Approach to abnormal TFTs
- Start with the pattern: low FT4 + high TSH = primary hypothyroidism; normal FT4 + high TSH = subclinical hypothyroidism; suppressed TSH + high FT4/FT3 = hyperthyroidism.
- Confirm and contextualise: repeat if mild/discordant, check meds (amiodarone, lithium, biotin supplements), intercurrent illness, and pregnancy status.
- Autoimmunity: in adults with subclinical hypothyroidism, consider measuring thyroid peroxidase antibodies (TPOAbs) once (do not repeat routinely).
Primary hypothyroidism: treating and dosing (NICE)
First line: levothyroxine monotherapy.
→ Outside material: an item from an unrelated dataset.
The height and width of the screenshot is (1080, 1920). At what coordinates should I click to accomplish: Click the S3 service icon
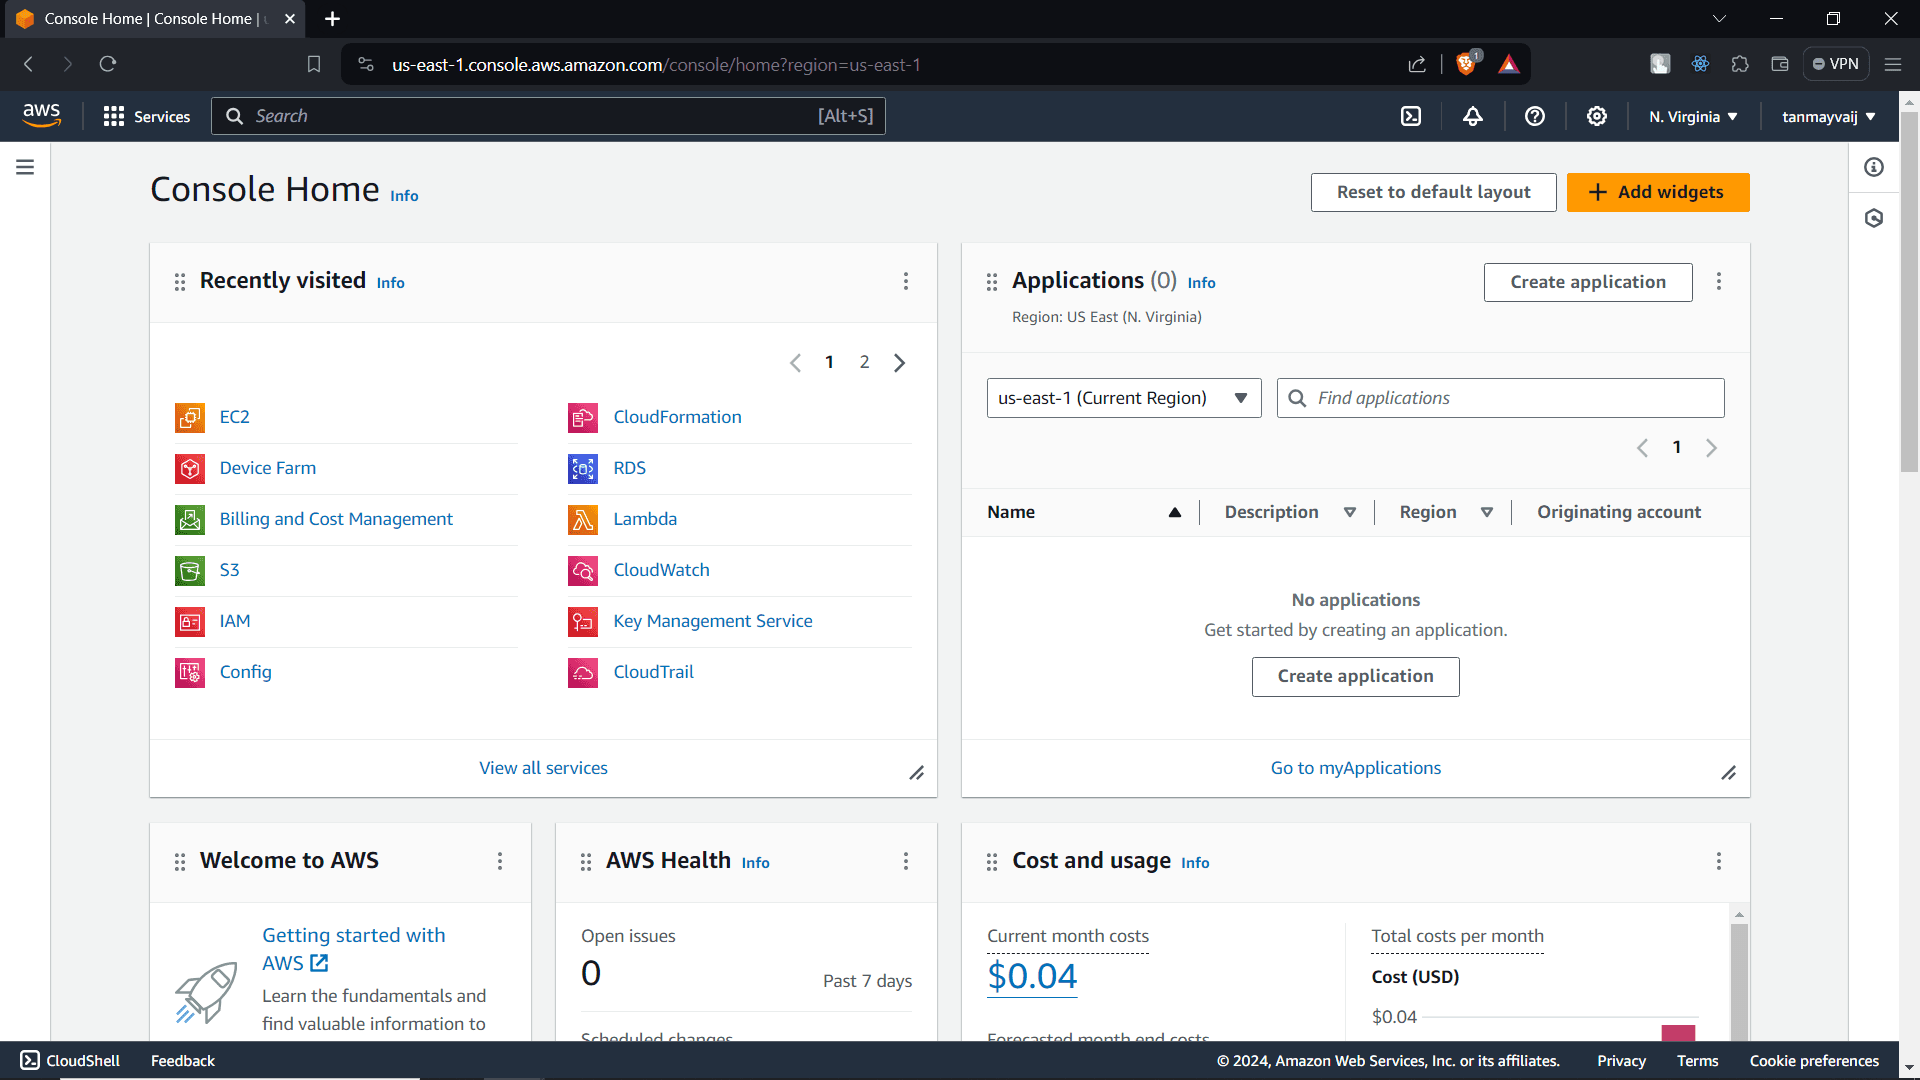point(189,570)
Do not routinely use liothyronine (alone or combined) for primary hypothyroidism.
- Adults <65 with no cardiovascular disease: consider starting ~1.6 micrograms/kg/day, rounded to the nearest 25 micrograms.
- Adults ≥65 or with cardiovascular disease: start 25–50 micrograms/day and titrate.
- Targets and safety: aim for TSH within reference range; avoid TSH suppression/thyrotoxicosis.
Monitoring (practical schedule)
- TSH kinetics: in very high baseline TSH or long untreated disease, TSH may take up to 6 months to normalise — account for this when adjusting.
- Adults on levothyroxine: consider TSH every 3 months until stable (2 similar in-range results 3 months apart), then annually.
- Persistent symptoms: consider FT4 alongside TSH if symptoms persist after starting treatment.
Subclinical hypothyroidism (key thresholds)
- TSH ≥10 mIU/L: consider levothyroxine if confirmed on 2 occasions 3 months apart.
- TSH above reference but <10 mIU/L: consider a 6-month trial of levothyroxine in adults <65 with symptoms, confirmed on 2 occasions 3 months apart.
- If no benefit: re-check TSH, adjust if still raised; if symptoms persist with in-range TSH, consider stopping and follow NICE monitoring advice for untreated subclinical disease.
Frequently asked questions
Do I need to “treat the number” if the patient feels well?
Not always. NICE is explicit that routine treatment of subclinical hypothyroidism depends on repeated thresholds and clinical context. Use TSH ≥10 (confirmed) as the key decision point, and consider symptomatic trials in under-65s with persistent symptoms and TSH <10.
How fast can I titrate levothyroxine?
Adjust based on TSH response and clinical risk. In older patients or those with cardiovascular disease, use slower titration and lower increments. Repeat TSH at appropriate intervals (often 6–8 weeks after dose changes, then per NICE stability schedule).
When should I seek specialist advice?
Use specialist input for complex patterns (discordant TFTs), suspected central hypothyroidism, pregnancy with difficult control, thyroid enlargement/nodules with concerning features, or subclinical hyperthyroidism with persistently suppressed TSH.
Transparency
This page is an educational, clinician-written summary of publicly available NICE guidance intended for trained healthcare professionals. It uses original wording (not copied text) and should be used alongside the full NICE source, local pathways, and clinical judgement. Doses provided are for general reference; always check the BNF/SPC.